Present the entries below as a numbered list, starting at the line that contains "1066x812 pixels. How" and continuing through the final entry, and omit any blank lines.

-- START OF Records supplied --

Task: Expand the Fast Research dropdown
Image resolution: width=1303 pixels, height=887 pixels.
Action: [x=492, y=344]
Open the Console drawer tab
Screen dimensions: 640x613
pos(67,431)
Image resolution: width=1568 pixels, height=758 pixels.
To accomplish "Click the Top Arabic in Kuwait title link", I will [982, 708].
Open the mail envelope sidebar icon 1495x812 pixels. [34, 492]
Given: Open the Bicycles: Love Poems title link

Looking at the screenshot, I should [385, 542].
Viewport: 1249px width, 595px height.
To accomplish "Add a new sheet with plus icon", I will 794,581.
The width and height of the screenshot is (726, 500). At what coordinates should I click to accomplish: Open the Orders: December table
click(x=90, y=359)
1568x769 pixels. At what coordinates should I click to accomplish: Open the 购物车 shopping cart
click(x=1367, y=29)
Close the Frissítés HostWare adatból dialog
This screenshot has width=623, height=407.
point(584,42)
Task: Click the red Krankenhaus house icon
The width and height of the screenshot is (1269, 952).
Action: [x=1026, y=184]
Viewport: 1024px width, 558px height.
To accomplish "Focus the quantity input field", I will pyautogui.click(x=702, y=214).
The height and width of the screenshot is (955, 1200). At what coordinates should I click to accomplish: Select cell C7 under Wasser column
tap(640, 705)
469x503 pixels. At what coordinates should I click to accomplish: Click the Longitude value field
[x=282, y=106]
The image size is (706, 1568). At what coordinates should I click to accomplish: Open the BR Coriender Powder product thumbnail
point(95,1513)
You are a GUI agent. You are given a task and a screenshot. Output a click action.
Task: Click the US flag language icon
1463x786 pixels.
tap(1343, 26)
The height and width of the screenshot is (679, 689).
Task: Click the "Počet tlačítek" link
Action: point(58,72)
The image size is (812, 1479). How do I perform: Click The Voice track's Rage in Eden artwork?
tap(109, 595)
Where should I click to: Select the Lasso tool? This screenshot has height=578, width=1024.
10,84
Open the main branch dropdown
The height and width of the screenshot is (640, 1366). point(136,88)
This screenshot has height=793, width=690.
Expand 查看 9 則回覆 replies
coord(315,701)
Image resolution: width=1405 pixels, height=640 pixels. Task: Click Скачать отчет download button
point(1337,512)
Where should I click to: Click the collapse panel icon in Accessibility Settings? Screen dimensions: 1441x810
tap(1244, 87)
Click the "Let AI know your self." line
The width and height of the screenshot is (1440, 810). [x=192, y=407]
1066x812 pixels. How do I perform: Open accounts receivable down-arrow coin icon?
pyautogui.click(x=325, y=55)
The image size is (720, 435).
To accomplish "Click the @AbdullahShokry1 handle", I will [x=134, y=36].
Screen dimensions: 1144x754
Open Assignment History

-- END OF Records supplied --

Complete response =>
1. 1066x812 pixels. How do I perform: Open accounts receivable down-arrow coin icon?
2. pyautogui.click(x=325, y=55)
3. The image size is (720, 435).
4. To accomplish "Click the @AbdullahShokry1 handle", I will [x=134, y=36].
5. Screen dimensions: 1144x754
6. Open Assignment History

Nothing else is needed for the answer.